The Norfolk and Norwich Hospital stood on a site in St Stephen's Road, Norwich, Norfolk, England. Founded in 1771, it closed in 2003 after its services had been transferred to the new Norfolk and Norwich University Hospital. Many of the buildings were then demolished and replaced by housing.

==History==
===Construction and expansion===
The Norfolk and Norwich Hospital was founded in 1771 as a charitable institution for the care of "the poor and the sick" and was established by William Fellowes of Shotesham Park and Benjamin Gooch.
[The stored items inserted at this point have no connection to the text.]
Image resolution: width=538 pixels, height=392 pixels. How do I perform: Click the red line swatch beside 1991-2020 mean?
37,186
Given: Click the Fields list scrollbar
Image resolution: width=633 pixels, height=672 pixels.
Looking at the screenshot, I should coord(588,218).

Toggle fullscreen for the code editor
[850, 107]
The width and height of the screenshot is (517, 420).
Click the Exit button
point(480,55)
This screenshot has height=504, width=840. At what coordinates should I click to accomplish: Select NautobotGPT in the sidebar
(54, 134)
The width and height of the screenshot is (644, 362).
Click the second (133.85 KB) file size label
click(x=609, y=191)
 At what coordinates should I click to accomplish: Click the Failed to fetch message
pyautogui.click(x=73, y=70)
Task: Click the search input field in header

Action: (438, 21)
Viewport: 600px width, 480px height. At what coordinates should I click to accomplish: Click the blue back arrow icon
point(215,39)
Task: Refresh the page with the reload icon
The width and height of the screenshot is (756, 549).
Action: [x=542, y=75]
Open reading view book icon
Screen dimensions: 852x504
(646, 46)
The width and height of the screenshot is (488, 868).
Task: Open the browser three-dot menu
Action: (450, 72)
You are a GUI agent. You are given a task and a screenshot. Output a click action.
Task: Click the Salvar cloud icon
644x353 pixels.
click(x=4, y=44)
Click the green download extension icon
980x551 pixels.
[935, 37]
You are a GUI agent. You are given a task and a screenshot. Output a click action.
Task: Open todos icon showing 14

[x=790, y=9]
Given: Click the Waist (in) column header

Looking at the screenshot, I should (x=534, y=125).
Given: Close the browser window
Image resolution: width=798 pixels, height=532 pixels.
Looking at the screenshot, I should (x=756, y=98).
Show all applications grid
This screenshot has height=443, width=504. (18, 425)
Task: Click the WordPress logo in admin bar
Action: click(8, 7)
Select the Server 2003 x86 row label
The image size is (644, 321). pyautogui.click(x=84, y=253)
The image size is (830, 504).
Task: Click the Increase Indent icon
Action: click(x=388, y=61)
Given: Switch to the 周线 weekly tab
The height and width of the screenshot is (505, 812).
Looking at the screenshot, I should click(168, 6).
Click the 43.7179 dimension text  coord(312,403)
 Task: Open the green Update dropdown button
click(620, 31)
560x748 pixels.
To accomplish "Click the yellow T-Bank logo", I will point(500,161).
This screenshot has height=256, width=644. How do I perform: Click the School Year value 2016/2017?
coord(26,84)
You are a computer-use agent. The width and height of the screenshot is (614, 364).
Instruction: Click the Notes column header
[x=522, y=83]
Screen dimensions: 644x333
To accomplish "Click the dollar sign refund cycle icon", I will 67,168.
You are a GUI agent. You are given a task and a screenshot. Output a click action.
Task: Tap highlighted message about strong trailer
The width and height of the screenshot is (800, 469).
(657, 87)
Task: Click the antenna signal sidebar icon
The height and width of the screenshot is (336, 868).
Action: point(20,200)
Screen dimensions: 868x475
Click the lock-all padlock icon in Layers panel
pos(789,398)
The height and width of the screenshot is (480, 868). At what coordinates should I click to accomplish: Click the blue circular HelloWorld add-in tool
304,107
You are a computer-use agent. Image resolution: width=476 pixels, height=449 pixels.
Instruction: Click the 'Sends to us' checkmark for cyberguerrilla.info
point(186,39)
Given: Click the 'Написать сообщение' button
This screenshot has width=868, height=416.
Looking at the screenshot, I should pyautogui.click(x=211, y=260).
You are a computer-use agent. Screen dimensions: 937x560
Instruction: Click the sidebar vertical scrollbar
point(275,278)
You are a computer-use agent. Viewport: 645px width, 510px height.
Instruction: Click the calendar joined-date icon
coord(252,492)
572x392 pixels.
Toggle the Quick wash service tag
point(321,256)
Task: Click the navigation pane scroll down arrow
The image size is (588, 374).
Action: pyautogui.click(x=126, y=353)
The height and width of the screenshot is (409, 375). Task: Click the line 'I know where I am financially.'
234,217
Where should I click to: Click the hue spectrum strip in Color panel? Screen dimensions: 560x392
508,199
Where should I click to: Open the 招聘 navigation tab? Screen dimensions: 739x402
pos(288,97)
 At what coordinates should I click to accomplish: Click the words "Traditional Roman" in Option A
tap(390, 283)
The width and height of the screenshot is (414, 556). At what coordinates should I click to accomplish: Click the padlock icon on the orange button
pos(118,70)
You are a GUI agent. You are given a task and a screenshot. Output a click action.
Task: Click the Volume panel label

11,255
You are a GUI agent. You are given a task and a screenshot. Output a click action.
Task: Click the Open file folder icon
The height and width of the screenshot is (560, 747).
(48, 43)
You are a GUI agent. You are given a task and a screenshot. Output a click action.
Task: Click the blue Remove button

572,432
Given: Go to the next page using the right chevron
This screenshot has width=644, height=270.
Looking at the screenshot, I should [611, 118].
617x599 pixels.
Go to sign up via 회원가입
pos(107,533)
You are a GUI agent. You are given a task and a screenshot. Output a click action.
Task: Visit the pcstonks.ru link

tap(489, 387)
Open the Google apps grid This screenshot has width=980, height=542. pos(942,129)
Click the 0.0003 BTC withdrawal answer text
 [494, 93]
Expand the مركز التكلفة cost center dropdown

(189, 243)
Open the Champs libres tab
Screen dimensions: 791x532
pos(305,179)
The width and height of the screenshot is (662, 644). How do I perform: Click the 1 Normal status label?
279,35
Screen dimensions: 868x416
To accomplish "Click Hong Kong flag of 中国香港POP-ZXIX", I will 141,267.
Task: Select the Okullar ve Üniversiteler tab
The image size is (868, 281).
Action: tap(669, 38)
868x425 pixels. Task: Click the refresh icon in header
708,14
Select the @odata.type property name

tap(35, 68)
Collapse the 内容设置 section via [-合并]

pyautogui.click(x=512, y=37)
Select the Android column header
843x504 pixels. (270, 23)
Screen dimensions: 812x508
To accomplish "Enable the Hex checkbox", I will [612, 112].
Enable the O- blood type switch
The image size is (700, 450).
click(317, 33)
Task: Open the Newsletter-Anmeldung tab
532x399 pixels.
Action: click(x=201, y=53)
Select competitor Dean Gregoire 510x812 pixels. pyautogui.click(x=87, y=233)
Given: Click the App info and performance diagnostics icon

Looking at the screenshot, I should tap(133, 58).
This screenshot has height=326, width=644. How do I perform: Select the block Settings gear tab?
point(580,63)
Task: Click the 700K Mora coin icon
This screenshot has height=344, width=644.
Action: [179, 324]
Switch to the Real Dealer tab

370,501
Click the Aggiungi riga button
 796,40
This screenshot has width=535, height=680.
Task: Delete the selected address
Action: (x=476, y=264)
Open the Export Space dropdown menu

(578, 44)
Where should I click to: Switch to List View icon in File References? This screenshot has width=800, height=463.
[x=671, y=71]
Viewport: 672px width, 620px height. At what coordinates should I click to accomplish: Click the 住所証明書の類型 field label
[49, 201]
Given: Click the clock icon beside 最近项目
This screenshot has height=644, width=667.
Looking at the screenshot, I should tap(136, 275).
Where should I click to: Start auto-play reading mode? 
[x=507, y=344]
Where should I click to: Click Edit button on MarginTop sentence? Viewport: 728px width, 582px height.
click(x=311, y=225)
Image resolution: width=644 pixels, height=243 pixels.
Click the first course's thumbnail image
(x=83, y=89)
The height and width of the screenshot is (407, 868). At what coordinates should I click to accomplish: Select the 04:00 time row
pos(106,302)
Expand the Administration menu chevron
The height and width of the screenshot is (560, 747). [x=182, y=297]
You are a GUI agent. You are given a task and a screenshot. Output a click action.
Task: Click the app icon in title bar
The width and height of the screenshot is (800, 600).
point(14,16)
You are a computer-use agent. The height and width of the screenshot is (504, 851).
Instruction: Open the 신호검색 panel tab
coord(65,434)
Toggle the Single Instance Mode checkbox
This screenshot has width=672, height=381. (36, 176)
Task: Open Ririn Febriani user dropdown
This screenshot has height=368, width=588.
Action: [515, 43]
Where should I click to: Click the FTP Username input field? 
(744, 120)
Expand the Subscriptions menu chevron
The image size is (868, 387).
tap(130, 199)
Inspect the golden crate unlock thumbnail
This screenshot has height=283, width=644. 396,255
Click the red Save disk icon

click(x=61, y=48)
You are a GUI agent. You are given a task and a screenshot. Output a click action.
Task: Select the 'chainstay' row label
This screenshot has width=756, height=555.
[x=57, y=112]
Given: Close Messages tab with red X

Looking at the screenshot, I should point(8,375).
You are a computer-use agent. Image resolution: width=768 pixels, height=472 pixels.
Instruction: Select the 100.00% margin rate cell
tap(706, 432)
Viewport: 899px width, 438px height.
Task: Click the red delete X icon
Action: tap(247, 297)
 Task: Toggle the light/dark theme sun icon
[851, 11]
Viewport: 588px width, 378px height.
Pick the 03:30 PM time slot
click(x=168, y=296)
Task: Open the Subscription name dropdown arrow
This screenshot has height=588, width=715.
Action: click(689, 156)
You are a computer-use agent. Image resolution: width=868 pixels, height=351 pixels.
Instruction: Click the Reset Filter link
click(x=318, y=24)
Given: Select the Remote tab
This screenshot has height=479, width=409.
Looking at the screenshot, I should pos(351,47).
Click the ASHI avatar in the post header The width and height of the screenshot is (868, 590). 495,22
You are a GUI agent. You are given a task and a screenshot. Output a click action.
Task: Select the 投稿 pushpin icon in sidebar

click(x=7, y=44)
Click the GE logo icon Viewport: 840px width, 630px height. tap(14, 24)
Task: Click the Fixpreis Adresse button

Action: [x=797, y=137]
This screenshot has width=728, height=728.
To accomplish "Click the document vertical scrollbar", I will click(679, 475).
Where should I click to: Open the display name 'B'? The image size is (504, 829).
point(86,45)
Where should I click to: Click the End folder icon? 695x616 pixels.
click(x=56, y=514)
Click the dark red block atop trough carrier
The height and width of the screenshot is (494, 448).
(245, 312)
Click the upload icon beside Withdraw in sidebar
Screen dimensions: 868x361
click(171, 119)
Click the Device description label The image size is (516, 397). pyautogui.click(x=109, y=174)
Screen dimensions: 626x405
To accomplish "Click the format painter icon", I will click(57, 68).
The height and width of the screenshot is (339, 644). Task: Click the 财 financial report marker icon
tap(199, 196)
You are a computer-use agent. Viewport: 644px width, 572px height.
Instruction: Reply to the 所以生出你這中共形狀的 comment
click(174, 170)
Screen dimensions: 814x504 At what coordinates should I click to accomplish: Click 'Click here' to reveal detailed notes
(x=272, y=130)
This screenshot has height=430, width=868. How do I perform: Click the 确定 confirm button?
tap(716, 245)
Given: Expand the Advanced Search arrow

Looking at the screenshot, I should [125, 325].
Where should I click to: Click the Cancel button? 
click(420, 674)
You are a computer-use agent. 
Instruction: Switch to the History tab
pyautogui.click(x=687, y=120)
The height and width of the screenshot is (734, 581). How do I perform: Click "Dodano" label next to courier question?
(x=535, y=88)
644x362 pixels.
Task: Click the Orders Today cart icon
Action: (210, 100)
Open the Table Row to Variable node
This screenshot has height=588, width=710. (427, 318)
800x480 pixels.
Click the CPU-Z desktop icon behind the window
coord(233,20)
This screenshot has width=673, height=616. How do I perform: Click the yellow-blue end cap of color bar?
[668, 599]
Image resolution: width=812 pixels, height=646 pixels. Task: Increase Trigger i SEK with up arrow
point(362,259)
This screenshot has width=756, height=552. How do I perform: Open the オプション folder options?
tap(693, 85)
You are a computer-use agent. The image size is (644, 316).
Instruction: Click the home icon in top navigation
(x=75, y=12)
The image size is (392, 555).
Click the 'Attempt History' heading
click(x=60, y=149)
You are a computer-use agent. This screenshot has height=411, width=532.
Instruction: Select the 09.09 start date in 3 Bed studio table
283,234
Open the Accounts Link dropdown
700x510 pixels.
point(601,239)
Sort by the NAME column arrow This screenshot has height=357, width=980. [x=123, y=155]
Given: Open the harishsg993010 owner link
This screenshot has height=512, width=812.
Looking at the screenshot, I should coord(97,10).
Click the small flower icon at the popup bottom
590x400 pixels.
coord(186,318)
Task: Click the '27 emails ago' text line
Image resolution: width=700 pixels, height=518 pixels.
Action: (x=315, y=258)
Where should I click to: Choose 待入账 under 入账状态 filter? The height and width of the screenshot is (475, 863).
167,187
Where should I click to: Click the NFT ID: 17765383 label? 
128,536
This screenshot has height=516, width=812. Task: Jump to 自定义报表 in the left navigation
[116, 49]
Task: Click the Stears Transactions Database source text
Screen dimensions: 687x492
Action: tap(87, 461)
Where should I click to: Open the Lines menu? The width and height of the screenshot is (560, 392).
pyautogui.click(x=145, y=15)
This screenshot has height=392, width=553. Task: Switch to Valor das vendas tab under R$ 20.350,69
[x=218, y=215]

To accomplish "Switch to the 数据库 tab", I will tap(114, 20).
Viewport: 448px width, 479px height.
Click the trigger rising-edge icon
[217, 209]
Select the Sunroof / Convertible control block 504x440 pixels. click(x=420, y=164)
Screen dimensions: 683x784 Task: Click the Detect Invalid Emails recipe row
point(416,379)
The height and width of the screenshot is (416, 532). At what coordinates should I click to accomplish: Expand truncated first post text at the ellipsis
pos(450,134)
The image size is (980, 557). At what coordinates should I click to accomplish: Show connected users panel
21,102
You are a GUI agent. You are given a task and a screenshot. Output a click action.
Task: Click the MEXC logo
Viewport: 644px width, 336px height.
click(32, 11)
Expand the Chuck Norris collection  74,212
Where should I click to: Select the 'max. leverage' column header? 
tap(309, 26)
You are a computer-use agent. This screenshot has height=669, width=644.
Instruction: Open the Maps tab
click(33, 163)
A new hospital designed by Edward Boardman and Thomas Henry Wyatt in the pavilion layout opened on the same site in 1883.

The Norfolk and Norwich Eye Infirmary, which had been founded in 1822 by physicians Lewis Evans and Robert Hull and the surgeon, Thomas Martineau, moved to the St Stephen's Road site in 1913.

During the First World War the Norfolk and Norwich cared for servicemen and in February 1915 a new ward, the Eastern Daily Press (EDP) ward, was opened. An ear, nose and throat building was built in 1930 and a maternity and gynecology building was added in 1935. The Second World War saw the hospital bombed on a number of occasions, including in April 1942, during the German Baedeker Blitz, and the site was severely damaged by bombing on 27 June. As a result of the June 1942 raid, four wards and the main operating theatres were destroyed.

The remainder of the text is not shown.